Before her appointment to the new post, Pritts was already a familiar face around health IT circles and within the ONC. As a senior scholar at Georgetown's O'Neill Institute for National and Global Health Law and a research associate at its Health Policy Institute, Pritts worked with ONC on a series of legal surveys of state laws. That research focused on topics including individuals' rights to access their health information; the transmission of prescriptions; and consent requirements for disclosing health information for treatment.
In another cybersecurity related move last week, HHS posted a "pre-solicitation" for a contractor to study the security and privacy risks to health IT.

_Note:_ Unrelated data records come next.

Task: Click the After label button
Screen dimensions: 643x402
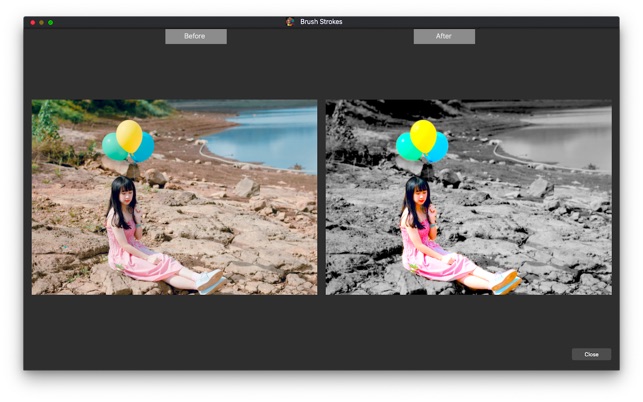Action: [x=444, y=37]

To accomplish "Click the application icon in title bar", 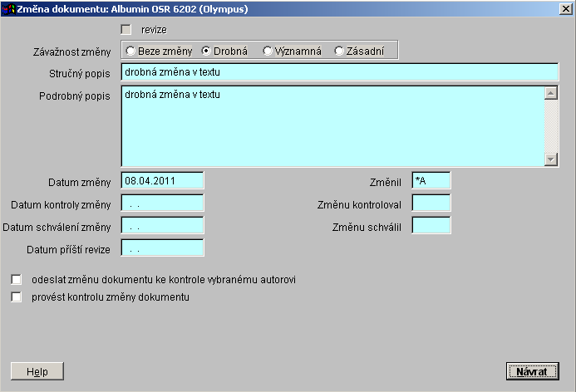I will (10, 9).
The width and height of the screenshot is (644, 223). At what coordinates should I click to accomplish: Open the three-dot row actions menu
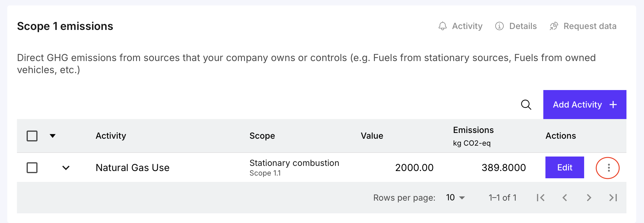coord(608,168)
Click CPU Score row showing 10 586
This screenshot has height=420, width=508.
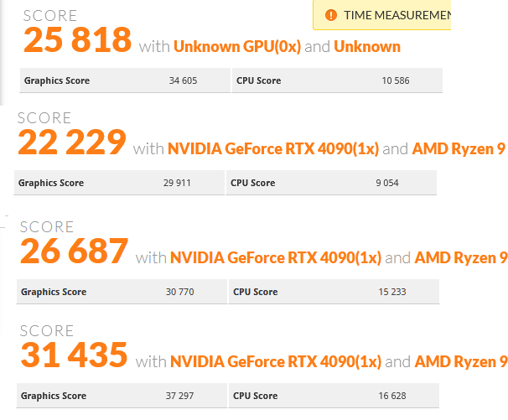point(337,80)
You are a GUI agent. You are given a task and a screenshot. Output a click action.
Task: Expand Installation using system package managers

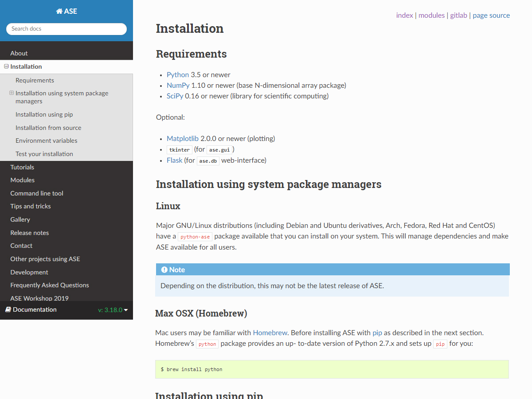(12, 93)
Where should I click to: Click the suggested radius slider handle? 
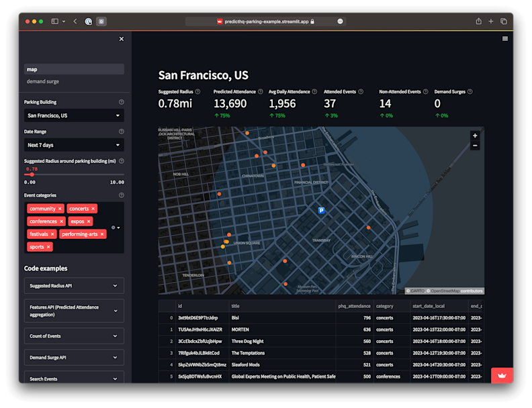(32, 174)
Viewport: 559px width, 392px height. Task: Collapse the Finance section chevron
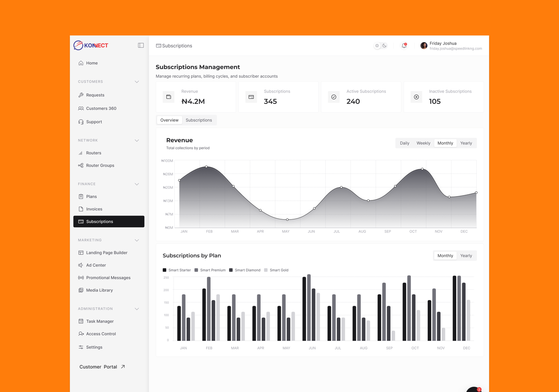point(137,184)
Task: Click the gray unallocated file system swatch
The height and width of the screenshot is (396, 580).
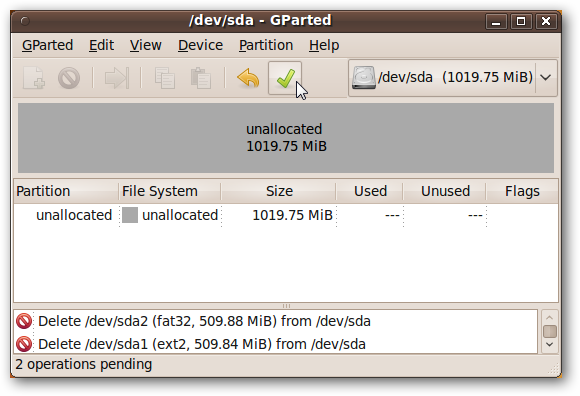Action: [130, 215]
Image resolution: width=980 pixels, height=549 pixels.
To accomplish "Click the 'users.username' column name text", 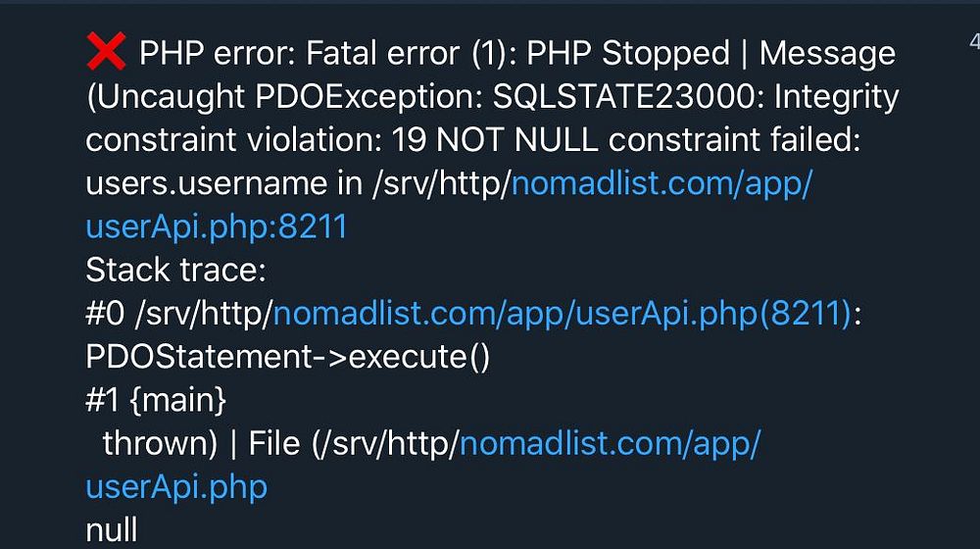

"The purpose of this contract is to carry out a sequence of related activities with the goal of understanding security risks to Health Information Technology, planning and executing risk mitigation strategies, testing certain risk mitigation strategies, communicating to stakeholders the results, lessons learned, and actions that can be taken to reduce risk in HIT, which will create the foundation for policy development," said HHS in the posting.
Key to the advancement of HITECH programs "is the assurance of safety and security" of health IT, according to the posting. "These include promoting security and accuracy of health information and the protection of privacy through data segmentation and prevention of unauthorized access."
So, as the feds move toward finalizing the "meaningful use" requirements that healthcare providers must meet to receive their financial rewards, it's also pertinent that security and privacy issues are also tackled so that damaging (and embarrassing) breaches don't unfold when the HITECH programs finally come to life.